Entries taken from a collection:
************

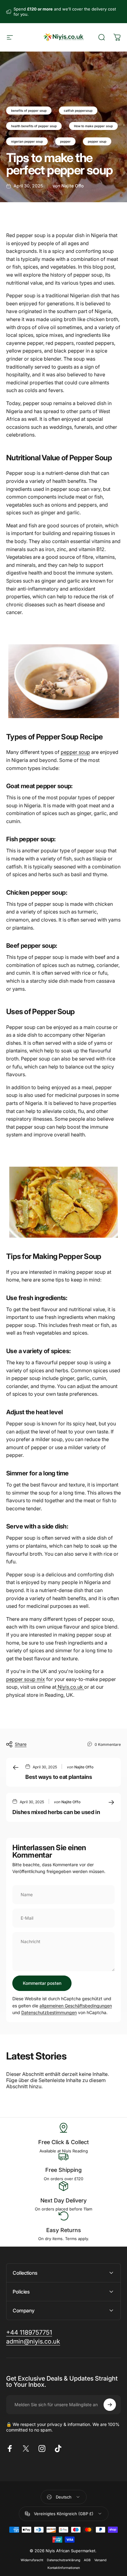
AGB (87, 2560)
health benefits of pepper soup (34, 126)
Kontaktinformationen (63, 2568)
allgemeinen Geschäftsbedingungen (75, 2005)
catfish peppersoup (78, 110)
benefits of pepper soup (29, 110)
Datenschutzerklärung (63, 2560)
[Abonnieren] (110, 2404)
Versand (100, 2560)
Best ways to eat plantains (58, 1777)
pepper (65, 141)
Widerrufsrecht (32, 2560)
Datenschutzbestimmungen (49, 2012)
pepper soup (97, 141)
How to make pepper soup (93, 126)
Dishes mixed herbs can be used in (56, 1812)
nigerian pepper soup (27, 141)
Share (21, 1744)
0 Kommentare (108, 1744)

************

WHAT YOU NEED TO DO: Above are the records; copy every one of them exactly and omit the images.

TASK RESULT:
AGB (87, 2560)
health benefits of pepper soup (34, 126)
Kontaktinformationen (63, 2568)
allgemeinen Geschäftsbedingungen (75, 2005)
catfish peppersoup (78, 110)
benefits of pepper soup (29, 110)
Datenschutzerklärung (63, 2560)
[Abonnieren] (110, 2404)
Versand (100, 2560)
Best ways to eat plantains (58, 1777)
pepper (65, 141)
Widerrufsrecht (32, 2560)
Datenschutzbestimmungen (49, 2012)
pepper soup (97, 141)
How to make pepper soup (93, 126)
Dishes mixed herbs can be used in (56, 1812)
nigerian pepper soup (27, 141)
Share (21, 1744)
0 Kommentare (108, 1744)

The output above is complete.